## The task
Rewrite the listing below as a JSON array of strings, one string per line, omitting any blank lines.

## Source records
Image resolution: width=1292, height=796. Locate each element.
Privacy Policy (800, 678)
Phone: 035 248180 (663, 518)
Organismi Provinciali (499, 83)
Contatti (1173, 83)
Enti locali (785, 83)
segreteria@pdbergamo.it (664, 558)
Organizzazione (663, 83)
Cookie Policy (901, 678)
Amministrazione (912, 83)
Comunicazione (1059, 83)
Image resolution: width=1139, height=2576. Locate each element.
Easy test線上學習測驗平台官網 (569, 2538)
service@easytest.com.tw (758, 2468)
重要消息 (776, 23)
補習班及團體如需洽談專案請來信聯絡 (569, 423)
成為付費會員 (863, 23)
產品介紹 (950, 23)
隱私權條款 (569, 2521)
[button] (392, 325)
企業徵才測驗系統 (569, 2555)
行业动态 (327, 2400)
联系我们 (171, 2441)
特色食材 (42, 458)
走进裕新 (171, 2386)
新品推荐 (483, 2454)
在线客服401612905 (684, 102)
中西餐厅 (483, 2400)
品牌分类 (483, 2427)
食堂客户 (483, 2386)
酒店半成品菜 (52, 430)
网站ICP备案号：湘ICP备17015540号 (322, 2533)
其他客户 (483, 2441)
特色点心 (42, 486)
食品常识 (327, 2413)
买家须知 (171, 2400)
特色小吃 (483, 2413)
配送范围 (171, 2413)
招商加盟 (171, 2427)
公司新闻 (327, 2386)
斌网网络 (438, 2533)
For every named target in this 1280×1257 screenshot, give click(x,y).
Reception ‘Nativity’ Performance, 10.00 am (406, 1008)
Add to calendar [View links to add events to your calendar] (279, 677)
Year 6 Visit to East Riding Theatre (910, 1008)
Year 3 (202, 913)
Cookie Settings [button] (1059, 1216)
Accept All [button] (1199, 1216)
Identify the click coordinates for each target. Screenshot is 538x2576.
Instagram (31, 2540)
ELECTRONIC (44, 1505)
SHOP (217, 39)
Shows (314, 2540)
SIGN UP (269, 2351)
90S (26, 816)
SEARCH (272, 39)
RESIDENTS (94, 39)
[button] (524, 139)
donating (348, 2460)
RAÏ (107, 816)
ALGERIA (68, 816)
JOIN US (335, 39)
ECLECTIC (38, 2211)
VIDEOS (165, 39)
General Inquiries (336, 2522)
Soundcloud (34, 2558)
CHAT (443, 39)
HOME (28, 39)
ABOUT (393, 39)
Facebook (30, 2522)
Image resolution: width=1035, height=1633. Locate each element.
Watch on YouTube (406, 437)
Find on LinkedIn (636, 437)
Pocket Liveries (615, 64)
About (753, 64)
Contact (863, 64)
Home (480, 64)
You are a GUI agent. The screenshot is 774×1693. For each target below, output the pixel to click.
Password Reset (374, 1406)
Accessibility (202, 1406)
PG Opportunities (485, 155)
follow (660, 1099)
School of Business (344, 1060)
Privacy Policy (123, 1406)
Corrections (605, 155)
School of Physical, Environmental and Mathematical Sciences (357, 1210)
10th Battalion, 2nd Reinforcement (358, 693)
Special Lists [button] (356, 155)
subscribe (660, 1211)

## Answer
[
  "Image resolution: width=1292, height=796. Locate each element.",
  "Privacy Policy (800, 678)",
  "Phone: 035 248180 (663, 518)",
  "Organismi Provinciali (499, 83)",
  "Contatti (1173, 83)",
  "Enti locali (785, 83)",
  "segreteria@pdbergamo.it (664, 558)",
  "Organizzazione (663, 83)",
  "Cookie Policy (901, 678)",
  "Amministrazione (912, 83)",
  "Comunicazione (1059, 83)",
  "Image resolution: width=1139, height=2576. Locate each element.",
  "Easy test線上學習測驗平台官網 (569, 2538)",
  "service@easytest.com.tw (758, 2468)",
  "重要消息 (776, 23)",
  "補習班及團體如需洽談專案請來信聯絡 (569, 423)",
  "成為付費會員 (863, 23)",
  "產品介紹 (950, 23)",
  "隱私權條款 (569, 2521)",
  "[button] (392, 325)",
  "企業徵才測驗系統 (569, 2555)",
  "行业动态 (327, 2400)",
  "联系我们 (171, 2441)",
  "特色食材 (42, 458)",
  "走进裕新 (171, 2386)",
  "新品推荐 (483, 2454)",
  "在线客服401612905 (684, 102)",
  "中西餐厅 (483, 2400)",
  "品牌分类 (483, 2427)",
  "食堂客户 (483, 2386)",
  "酒店半成品菜 (52, 430)",
  "网站ICP备案号：湘ICP备17015540号 (322, 2533)",
  "其他客户 (483, 2441)",
  "特色点心 (42, 486)",
  "食品常识 (327, 2413)",
  "买家须知 (171, 2400)",
  "特色小吃 (483, 2413)",
  "配送范围 (171, 2413)",
  "招商加盟 (171, 2427)",
  "公司新闻 (327, 2386)",
  "斌网网络 (438, 2533)",
  "For every named target in this 1280×1257 screenshot, give click(x,y).",
  "Reception ‘Nativity’ Performance, 10.00 am (406, 1008)",
  "Add to calendar [View links to add events to your calendar] (279, 677)",
  "Year 6 Visit to East Riding Theatre (910, 1008)",
  "Year 3 (202, 913)",
  "Cookie Settings [button] (1059, 1216)",
  "Accept All [button] (1199, 1216)",
  "Identify the click coordinates for each target. Screenshot is 538x2576.",
  "Instagram (31, 2540)",
  "ELECTRONIC (44, 1505)",
  "SHOP (217, 39)",
  "Shows (314, 2540)",
  "SIGN UP (269, 2351)",
  "90S (26, 816)",
  "SEARCH (272, 39)",
  "RESIDENTS (94, 39)",
  "[button] (524, 139)",
  "donating (348, 2460)",
  "RAÏ (107, 816)",
  "ALGERIA (68, 816)",
  "JOIN US (335, 39)",
  "ECLECTIC (38, 2211)",
  "VIDEOS (165, 39)",
  "General Inquiries (336, 2522)",
  "Soundcloud (34, 2558)",
  "CHAT (443, 39)",
  "HOME (28, 39)",
  "ABOUT (393, 39)",
  "Facebook (30, 2522)",
  "Image resolution: width=1035, height=1633. Locate each element.",
  "Watch on YouTube (406, 437)",
  "Find on LinkedIn (636, 437)",
  "Pocket Liveries (615, 64)",
  "About (753, 64)",
  "Contact (863, 64)",
  "Home (480, 64)",
  "You are a GUI agent. The screenshot is 774×1693. For each target below, output the pixel to click.",
  "Password Reset (374, 1406)",
  "Accessibility (202, 1406)",
  "PG Opportunities (485, 155)",
  "follow (660, 1099)",
  "School of Business (344, 1060)",
  "Privacy Policy (123, 1406)",
  "Corrections (605, 155)",
  "School of Physical, Environmental and Mathematical Sciences (357, 1210)",
  "10th Battalion, 2nd Reinforcement (358, 693)",
  "Special Lists [button] (356, 155)",
  "subscribe (660, 1211)"
]